● **REQUIRED WORK**: Starting at the line that has "The height and" and ending after the line that has "coord(484,714)", write those lines out again with "combo box" replaced by "dropdown list" and everything else unchanged.

● **STORED ROWS**:
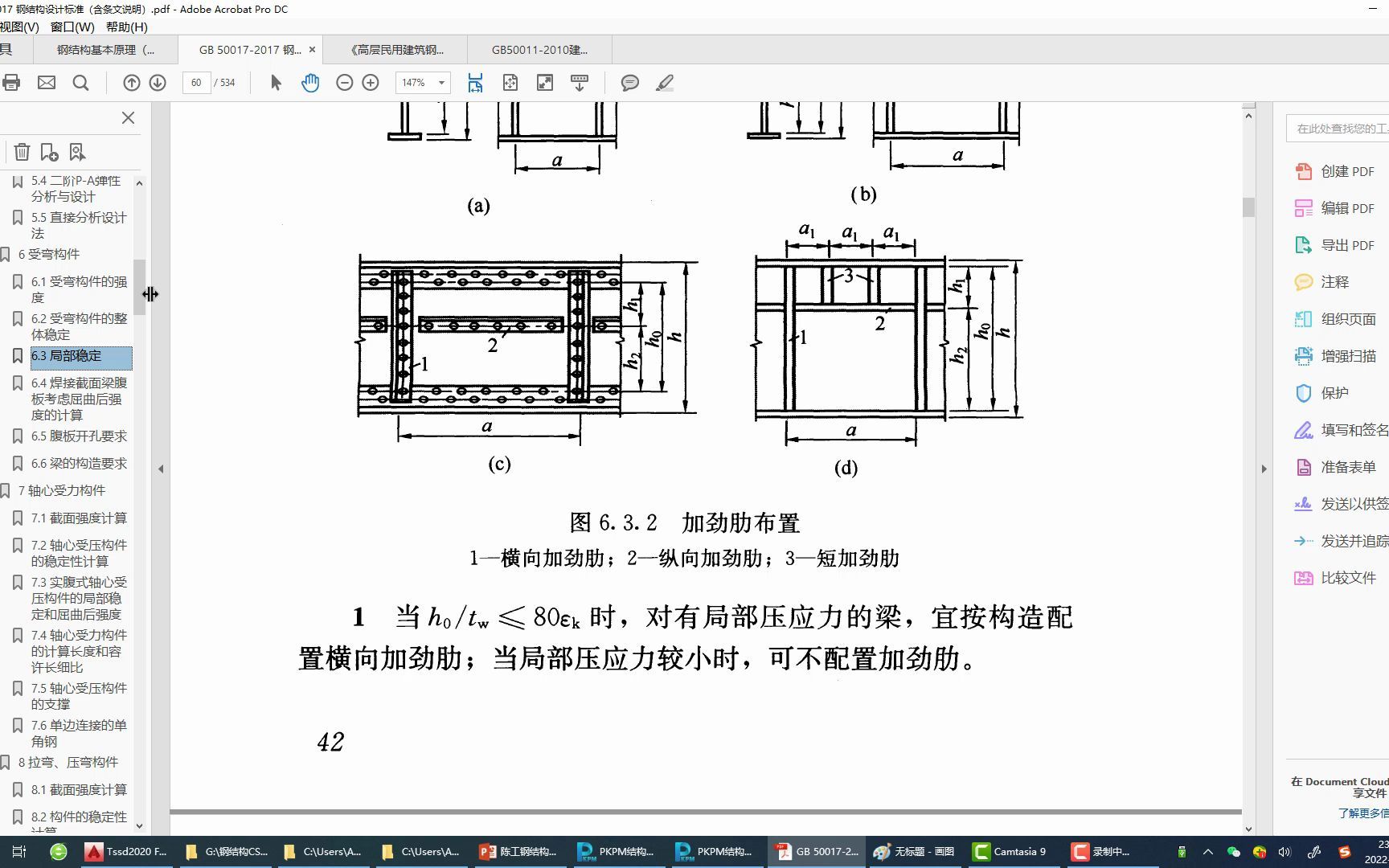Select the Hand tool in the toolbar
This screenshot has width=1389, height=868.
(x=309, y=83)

==

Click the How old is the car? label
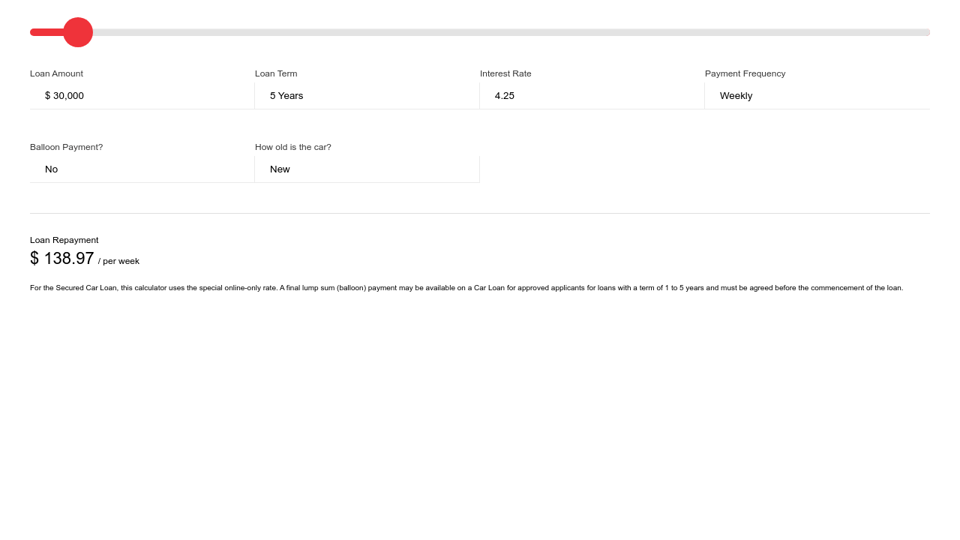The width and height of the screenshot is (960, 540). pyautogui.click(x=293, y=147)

...

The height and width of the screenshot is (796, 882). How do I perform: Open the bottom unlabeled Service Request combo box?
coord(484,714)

● **RESULT BELOW**:
The height and width of the screenshot is (796, 882). How do I perform: Open the bottom unlabeled Service Request dropdown list?
coord(484,714)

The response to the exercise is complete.